**How to complete this task:**
This task calls for copying each line below that contains "latest".

**Data supplied:**
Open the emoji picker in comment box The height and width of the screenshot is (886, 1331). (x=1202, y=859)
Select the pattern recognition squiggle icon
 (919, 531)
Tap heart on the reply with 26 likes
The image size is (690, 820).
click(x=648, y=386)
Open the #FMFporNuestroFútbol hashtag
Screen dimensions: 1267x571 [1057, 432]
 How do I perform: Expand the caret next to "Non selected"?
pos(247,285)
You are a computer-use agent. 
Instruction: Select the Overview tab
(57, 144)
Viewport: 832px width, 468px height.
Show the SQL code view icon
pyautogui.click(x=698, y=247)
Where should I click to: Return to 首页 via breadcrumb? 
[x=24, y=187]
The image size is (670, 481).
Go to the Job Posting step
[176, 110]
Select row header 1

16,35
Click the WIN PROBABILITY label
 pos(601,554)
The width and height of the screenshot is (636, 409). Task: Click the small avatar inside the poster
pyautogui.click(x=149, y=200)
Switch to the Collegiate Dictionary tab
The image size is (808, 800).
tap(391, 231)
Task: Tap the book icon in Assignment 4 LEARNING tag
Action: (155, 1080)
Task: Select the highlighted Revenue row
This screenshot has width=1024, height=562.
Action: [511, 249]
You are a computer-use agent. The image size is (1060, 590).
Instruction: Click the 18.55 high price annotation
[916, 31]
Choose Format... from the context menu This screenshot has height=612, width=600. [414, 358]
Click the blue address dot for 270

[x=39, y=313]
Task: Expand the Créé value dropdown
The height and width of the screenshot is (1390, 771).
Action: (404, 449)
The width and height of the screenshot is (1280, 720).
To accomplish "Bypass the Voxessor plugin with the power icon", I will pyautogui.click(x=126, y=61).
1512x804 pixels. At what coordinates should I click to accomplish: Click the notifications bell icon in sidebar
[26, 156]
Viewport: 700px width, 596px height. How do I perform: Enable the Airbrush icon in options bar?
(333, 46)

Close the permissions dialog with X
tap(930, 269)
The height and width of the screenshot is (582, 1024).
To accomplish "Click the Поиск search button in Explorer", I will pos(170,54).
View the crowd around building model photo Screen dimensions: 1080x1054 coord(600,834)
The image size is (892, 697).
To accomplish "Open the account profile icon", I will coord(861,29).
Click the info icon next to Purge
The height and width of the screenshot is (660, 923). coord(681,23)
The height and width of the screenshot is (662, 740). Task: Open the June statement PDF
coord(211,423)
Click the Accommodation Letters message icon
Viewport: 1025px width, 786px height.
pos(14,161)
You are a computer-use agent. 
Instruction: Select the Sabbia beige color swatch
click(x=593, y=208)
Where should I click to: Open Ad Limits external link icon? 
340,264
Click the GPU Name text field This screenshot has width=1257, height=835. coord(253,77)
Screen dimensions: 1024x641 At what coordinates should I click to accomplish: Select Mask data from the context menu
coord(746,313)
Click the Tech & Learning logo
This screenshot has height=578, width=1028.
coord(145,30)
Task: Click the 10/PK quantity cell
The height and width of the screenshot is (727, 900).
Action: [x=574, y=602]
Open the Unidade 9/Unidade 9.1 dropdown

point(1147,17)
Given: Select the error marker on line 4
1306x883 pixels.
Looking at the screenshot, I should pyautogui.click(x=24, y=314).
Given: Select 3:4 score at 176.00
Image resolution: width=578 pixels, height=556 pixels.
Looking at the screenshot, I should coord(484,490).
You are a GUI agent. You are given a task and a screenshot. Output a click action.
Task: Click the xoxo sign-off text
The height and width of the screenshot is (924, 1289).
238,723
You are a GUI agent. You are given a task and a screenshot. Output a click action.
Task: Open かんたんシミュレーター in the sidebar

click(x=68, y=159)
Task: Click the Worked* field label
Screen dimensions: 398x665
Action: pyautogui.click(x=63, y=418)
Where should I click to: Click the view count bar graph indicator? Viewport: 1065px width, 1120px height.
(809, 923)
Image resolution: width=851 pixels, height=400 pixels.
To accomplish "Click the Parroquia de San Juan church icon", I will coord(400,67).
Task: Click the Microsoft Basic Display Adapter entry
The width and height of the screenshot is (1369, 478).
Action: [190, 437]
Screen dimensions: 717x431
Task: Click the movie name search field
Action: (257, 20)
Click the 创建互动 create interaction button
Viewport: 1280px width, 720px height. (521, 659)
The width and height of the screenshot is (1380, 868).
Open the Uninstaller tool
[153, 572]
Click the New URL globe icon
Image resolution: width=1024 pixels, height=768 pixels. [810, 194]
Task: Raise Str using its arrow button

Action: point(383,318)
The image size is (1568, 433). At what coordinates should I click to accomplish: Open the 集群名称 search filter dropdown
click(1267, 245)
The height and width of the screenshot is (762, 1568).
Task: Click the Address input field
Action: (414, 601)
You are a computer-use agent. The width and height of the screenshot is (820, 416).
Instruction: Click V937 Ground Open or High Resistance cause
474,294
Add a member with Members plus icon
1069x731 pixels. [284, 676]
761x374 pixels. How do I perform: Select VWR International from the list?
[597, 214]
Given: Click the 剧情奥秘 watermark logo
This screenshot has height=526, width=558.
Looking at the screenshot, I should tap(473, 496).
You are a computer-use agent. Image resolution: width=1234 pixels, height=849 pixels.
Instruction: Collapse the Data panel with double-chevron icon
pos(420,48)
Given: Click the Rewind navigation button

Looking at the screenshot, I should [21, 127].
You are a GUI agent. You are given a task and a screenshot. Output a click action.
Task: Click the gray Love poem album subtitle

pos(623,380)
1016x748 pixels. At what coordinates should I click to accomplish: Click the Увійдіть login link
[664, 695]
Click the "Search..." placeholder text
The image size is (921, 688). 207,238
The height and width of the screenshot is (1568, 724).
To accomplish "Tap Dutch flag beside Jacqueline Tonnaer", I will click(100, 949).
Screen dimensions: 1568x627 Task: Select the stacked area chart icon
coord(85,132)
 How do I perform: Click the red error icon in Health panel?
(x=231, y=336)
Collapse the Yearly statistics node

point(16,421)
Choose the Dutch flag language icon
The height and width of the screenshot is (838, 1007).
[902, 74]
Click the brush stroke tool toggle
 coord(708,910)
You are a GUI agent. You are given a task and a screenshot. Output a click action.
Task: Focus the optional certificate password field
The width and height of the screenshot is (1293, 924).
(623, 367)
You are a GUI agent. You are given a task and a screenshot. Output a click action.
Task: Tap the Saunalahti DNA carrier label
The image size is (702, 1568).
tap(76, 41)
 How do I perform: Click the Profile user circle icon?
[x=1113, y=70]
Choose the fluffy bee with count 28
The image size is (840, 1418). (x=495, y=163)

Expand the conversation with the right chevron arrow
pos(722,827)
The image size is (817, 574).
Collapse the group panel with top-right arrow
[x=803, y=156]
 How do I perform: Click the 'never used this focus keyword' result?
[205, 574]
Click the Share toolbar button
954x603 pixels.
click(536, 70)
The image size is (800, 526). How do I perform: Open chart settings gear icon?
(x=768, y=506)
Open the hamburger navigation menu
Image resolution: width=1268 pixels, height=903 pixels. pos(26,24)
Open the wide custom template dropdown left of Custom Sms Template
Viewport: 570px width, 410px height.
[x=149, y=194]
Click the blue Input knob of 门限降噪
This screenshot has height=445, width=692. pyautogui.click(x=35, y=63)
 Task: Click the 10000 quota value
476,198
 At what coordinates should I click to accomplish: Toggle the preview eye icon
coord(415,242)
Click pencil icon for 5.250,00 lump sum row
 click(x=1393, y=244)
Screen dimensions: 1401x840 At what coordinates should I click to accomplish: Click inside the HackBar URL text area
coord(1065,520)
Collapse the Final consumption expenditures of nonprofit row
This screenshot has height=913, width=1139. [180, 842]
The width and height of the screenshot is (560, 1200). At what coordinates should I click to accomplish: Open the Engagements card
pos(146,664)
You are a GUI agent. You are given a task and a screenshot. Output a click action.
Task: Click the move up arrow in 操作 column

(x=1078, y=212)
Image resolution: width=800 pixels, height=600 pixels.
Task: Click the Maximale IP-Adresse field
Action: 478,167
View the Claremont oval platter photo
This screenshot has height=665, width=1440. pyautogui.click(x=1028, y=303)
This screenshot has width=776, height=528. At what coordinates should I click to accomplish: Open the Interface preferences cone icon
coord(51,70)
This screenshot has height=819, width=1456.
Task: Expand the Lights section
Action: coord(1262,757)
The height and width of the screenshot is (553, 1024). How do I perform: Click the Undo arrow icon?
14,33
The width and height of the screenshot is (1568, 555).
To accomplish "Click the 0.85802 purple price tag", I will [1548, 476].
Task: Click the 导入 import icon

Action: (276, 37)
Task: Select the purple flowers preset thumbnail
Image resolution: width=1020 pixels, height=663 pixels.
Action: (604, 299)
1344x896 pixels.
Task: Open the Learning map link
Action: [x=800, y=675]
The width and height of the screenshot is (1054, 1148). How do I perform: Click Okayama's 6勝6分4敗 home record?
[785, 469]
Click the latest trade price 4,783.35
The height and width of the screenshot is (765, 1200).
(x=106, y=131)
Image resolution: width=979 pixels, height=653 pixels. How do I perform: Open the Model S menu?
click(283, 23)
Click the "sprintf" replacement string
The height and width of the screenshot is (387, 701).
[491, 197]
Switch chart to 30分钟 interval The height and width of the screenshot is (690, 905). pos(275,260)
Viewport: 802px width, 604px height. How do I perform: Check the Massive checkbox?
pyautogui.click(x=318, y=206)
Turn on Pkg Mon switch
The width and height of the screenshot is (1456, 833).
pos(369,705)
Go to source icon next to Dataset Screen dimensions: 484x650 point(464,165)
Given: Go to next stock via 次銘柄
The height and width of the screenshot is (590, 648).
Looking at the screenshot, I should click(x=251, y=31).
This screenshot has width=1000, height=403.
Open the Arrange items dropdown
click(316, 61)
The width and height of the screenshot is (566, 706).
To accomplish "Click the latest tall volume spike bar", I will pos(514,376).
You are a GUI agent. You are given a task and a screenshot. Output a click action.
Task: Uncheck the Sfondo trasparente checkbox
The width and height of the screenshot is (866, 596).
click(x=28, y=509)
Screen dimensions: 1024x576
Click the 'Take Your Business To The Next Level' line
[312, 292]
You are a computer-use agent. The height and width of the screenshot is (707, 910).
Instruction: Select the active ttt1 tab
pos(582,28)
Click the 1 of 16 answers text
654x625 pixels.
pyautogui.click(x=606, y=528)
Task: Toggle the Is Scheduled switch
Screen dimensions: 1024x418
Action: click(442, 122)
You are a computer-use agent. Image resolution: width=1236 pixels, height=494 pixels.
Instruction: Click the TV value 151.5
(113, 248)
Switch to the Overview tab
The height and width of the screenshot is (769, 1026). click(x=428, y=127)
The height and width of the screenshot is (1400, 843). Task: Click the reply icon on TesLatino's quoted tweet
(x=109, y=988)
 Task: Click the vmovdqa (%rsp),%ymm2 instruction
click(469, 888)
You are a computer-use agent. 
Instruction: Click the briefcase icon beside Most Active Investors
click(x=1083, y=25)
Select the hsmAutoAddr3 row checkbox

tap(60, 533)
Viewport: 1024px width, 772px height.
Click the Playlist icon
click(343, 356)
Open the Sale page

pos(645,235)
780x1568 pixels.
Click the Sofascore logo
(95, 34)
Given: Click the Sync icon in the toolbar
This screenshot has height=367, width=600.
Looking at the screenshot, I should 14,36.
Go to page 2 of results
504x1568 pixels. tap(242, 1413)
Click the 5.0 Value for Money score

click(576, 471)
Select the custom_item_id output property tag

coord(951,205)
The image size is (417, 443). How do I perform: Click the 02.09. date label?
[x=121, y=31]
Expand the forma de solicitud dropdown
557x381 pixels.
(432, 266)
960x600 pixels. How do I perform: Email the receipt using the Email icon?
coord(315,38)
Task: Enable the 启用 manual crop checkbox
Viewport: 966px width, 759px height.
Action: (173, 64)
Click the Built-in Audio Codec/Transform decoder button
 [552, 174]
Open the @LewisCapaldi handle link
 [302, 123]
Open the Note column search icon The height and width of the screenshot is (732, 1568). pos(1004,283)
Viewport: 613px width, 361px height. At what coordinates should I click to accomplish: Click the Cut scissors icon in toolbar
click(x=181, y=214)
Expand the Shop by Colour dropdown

**Solved problem:**
Click the latest trade price 4,783.35
To accomplish "Click the latest tall volume spike bar", I will pos(514,376).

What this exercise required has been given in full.